Sans surprise, Groupe Moniteur conteste la décision de la CDADV et assigne le ministère de la Culture, son autorité de tutelle, devant le tribunal administratif (TA) de Paris. En mai 2024, le TA de Paris rejette la demande de Groupe Moniteur/Infopro Digital. C’est le premier tournant en faveur des droits des journalistes dans ce dossier.
La décision du TA de Paris étant exécutoire, Groupe Moniteur se résout à verser, quelques mois plus tard, la part « reprographie papier » des droits CFC revenant aux journalistes, sans pour autant respecter le principe d’une négociation préalable avec les organisations syndicales représentatives pour définir les modalités de versement. La répartition est entachée d’erreurs. Surtout, le montant reste plus que modeste : 1,84 % des près de 2,6 millions d’euros perçus pour la période du 17 novembre 2022 à fin 2024. Et certains journalistes ne toucheront que quelques dizaines de centimes…
Dans le même temps, à l’été 2024, Groupe Moniteur fait appel devant la cour administrative d’appel. Le SNJ, unique syndicat à s’être constitué « intervenant volontaire » dans cette procédure, était bien sûr présent à l’audience qui s’est tenue le 30 juin 2026. La décision de la CCA de Paris du 29 juillet 2026, qui rejette toutes les demandes de Groupe Moniteur, est une triple victoire pour le SNJ :
1. Cette décision conforte la CDADV, qui n’a pas outrepassé ses compétences et a pu fixer, sur proposition de Groupe Moniteur lui-même, une somme à l’euro près au titre des droits d’auteur Hadopi.
2. Les droits d’auteur Hadopi et les droits CFC relèvent bien de deux régimes juridiques différents et ne peuvent être confondus. Ce dont le SNJ, qui n’a cessé de défendre cette position juridique depuis le début, se félicite.
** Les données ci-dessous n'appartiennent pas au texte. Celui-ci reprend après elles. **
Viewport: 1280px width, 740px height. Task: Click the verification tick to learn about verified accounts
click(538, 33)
3. La cour ne fait pas de distinction entre droits de reprographie papier et droits de reprographie numérique. Là aussi, le SNJ défend cette position depuis le début de cette procédure juridique.
Par ailleurs, Groupe Moniteur devra verser 2 000 euros au SNJ, couvrant une partie des frais d’avocat engagés par le syndicat.
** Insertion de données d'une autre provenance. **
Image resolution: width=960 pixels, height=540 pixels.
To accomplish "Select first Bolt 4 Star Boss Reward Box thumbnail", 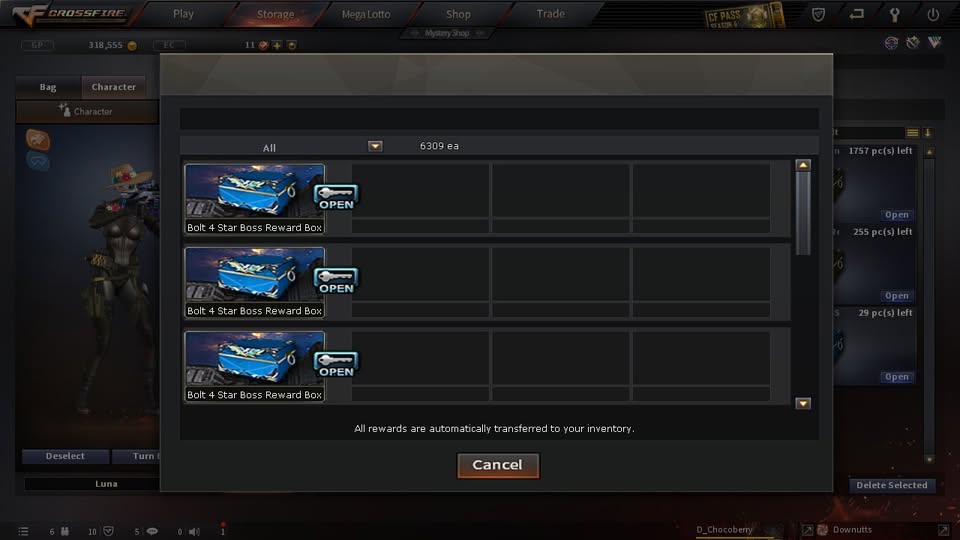I will (x=255, y=192).
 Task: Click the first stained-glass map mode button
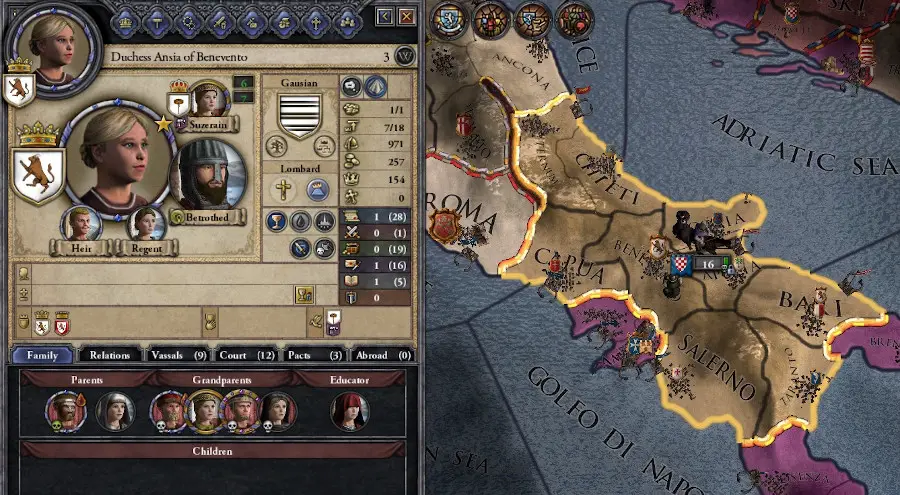pos(448,20)
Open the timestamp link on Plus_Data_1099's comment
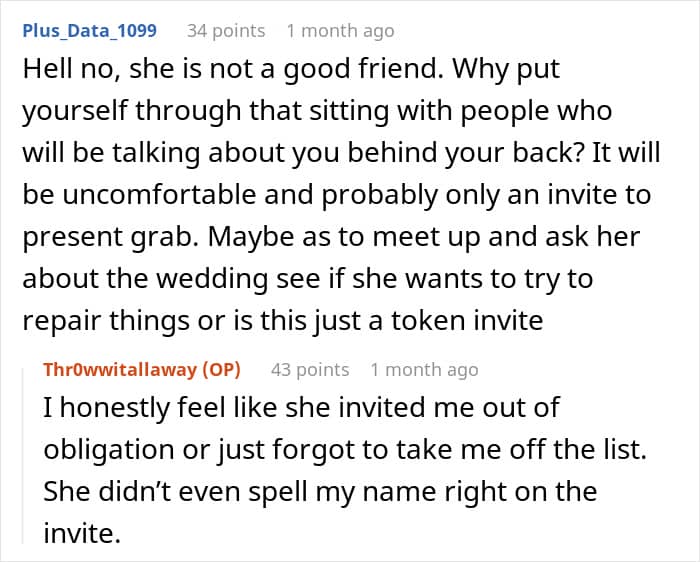 pos(340,31)
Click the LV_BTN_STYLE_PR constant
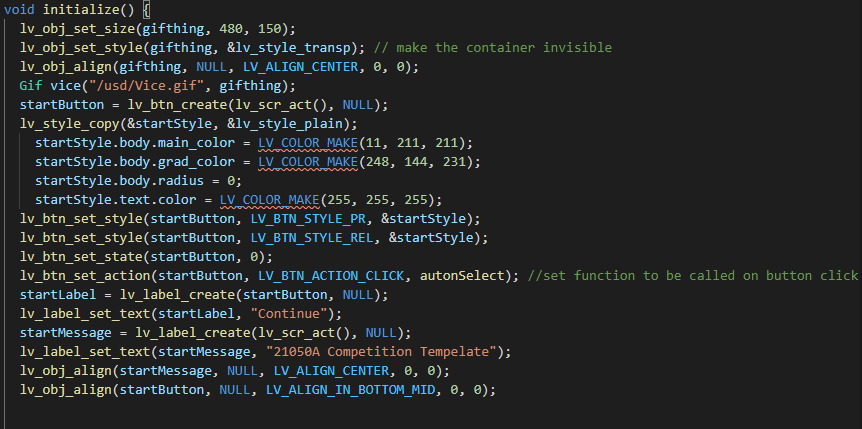This screenshot has height=429, width=862. pos(312,219)
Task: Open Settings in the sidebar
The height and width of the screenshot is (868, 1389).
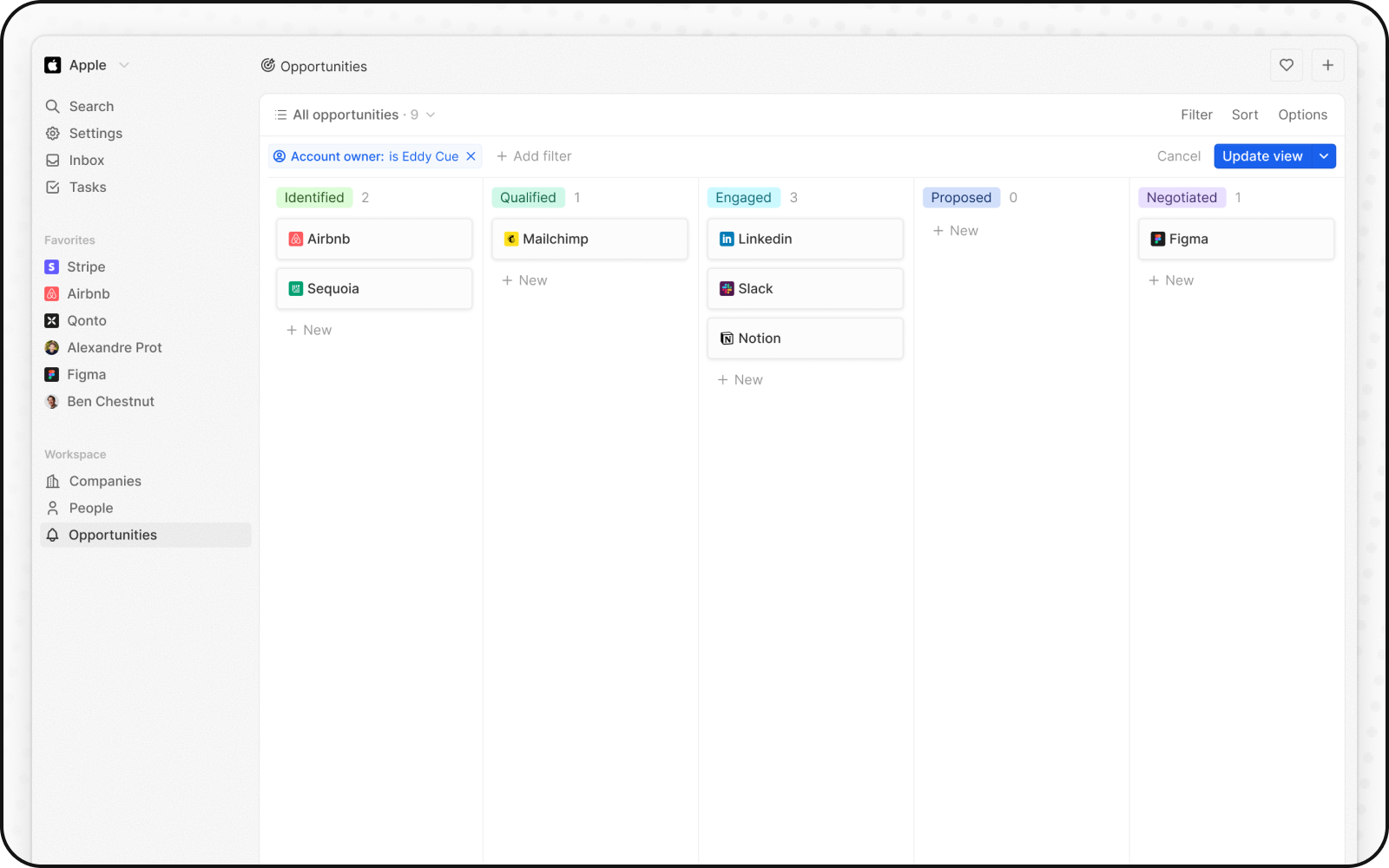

A présent, le SNJ va demander, de nouveau, à Groupe Moniteur d’ouvrir une négociation pour mettre fin à cette spoliation et procéder enfin à une répartition juste et équitable de tous les droits d’auteur aux confrères et consœurs concernées. Ce dossier dépasse bien évidemment le seul de Groupe Moniteur. Il est un message fort à toutes les directions qui voudraient, quel que soit les droits concernés, ne pas en répartir une part à leurs journalistes.